Thursday, June 19, 2014

Remembering

"To live is the rarest thing in the world. Most people exist, that is all."

Oscar Wilde

Today, I remembered myself in a stage of life that I had forgotten. I have always had a large vocabulary and surprising understanding of intellectual things for my age. When I was younger than three, I impressed an acquaintance of my parents' by describing to her a "deep gorge", possibly referring to the Grand Canyon. My mother still has no idea how I learned the word "gorge" at such a young age and was able to explain it accurately to someone else.

I was reminded of being a first grader. I remember being "talked to" by my teacher about an assignment- a daily journal. The problem was that while I had an advanced vocabulary and was linguistically accomplished for my age, my journal was just scribbles. Not even words. My teacher, I think, was baffled because in her eyes, I wasn't even trying. I remember my thoughts about the situation. I was emulating the look of cursive writing and imagining all the wonderful things I wanted to write, but didn't have the writing and mechanical skills to back just yet. The writing skills I had were simply not good enough to tell my story.

I remember being in fourth grade and participating in the Accelerated Reader program, which I thrived in and loved. In the fourth grade, I first tested as reading and comprehending at a tenth grade level. Not long after, I topped out the test with a post-high school score. In the little over a year that I participated in that program, I won every award available in the field of reading.

Up through Elementary school and even into Jr. High, I wrote creatively very frequently. Numerous times, I started what I was sure would be a best-selling teen novel. As a teenager, I became a harsh realist and wrote myself off as an overdramatic failure. I literally and figuratively tore up my hopes and dreams, and threw them away.


Today, I am a mom of three beautiful boys, separated from my husband and going to school full-time. Six months ago, I didn't dare dream of being in college. I thought that ship had sailed for me before I even got married and had children. I have been plodding through life for many years, just getting by.
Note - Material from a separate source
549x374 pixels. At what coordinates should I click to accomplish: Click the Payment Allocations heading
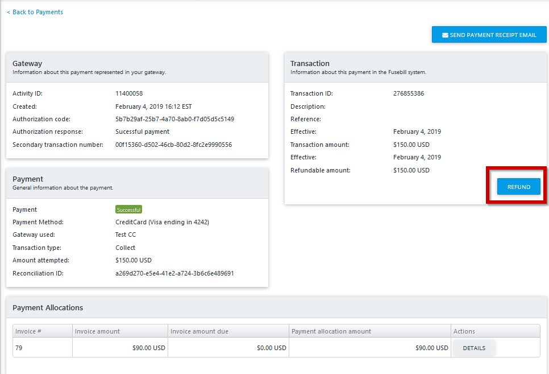48,308
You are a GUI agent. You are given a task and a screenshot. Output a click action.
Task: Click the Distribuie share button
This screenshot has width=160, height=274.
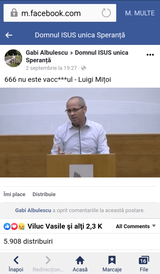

Today, I remembered.

My future is mine.

It's bright. It's open.

My mother thought of a phrase many times over when she was pregnant with me from My Turn on Earth. "I'm the one who writes my own story/I decide the person I'll be/what goes in the plot and what will not/is pretty much up to me."

My very name and the meaning behind it tells me I can go anywhere, do anything. I am capable, skilled, and have potential to become greater.

Thank you to the person who reminded me.


Final Thought


"If you can dream it, you can do it."